Voice at Training: [The case] goes from the prosecutor’s office to court and a court decision may take from 6 to 7 months. Maybe by that time you’re already dead

Emelda: So I reached the point when I said: “It’s not worth to live like this.” I talked to my kids and told them: “I think it has been enough”. Children accept a situation when you accept it, but if they see their mother saying no more, they gather courage. So they got together and they asked their father to leave.

Nandayosi, Managua, Nicaragua

Gioconda: My life was basically hell. From the beginning there were offences and beatings. I have looked for support, for help but nobody can do it for you. You  have got to sit down and listen, and find ways to change. So he has been changing.

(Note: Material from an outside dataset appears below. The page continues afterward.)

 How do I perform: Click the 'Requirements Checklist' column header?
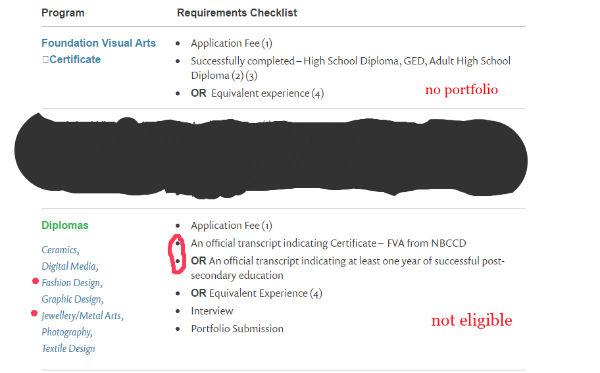pos(237,13)
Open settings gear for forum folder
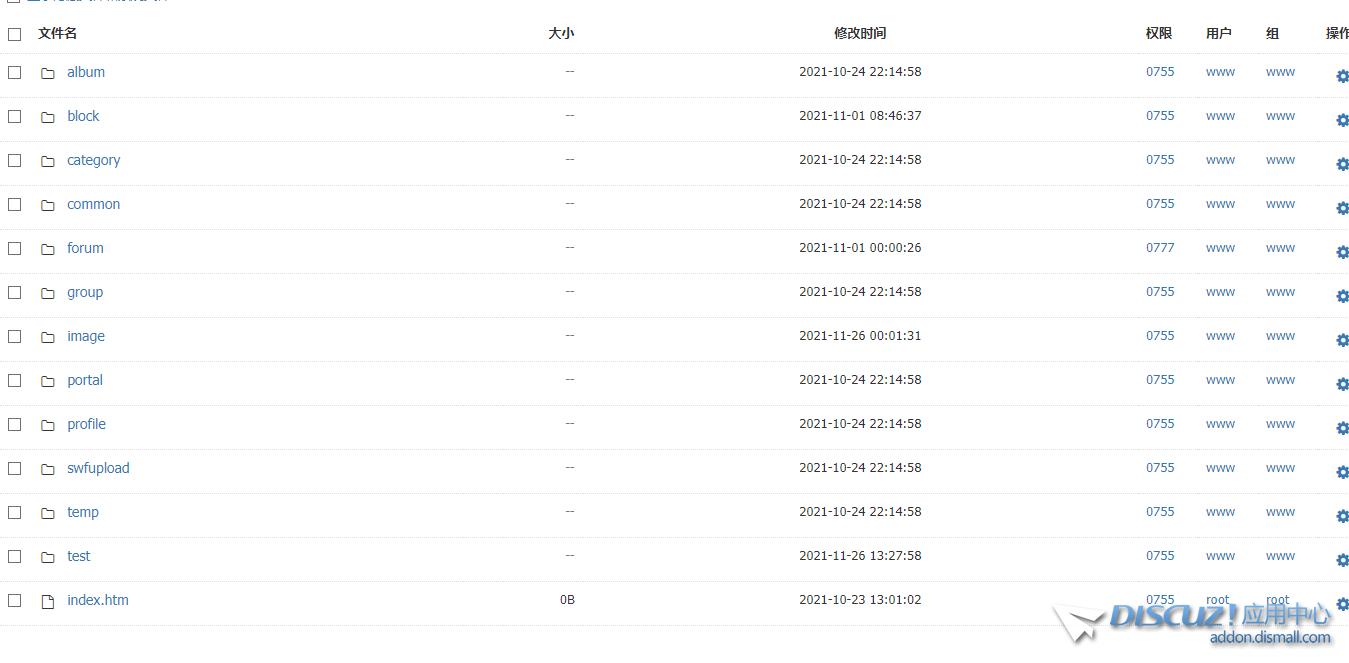The width and height of the screenshot is (1349, 663). click(x=1342, y=252)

Male voice: Many women are victims of mistreatment and rape by their own partners. Is that the kind of relationship you want to have with your partner. Is that the example we want to give our children?

Hernaldo: There’s no need to be arguing over nonsense. I will try to change my life so we can have peace at home. I am not the same person I was.

Gioconda: He doesn’t argue if food isn’t ready. He used to get so angry if it wasn’t ready. He washes dishes, sweeps, makes me coffee and warms up the food. There has been a great change.

Hernaldo: There’s no way I’ll do things that women do. I didn’t like the idea because I felt embarrassed. Now I take soap and scrub pad and wash the dishes. I clean the house, make her coffee, although I don’t drink coffee. One of these days I did, and almost died.

Corina: He’s changed completely because I’ve told him: “Either you change or we separate.” So he’s changed. He helps with washing dishes, cooking and helping the kids with homework. He picks them up at school.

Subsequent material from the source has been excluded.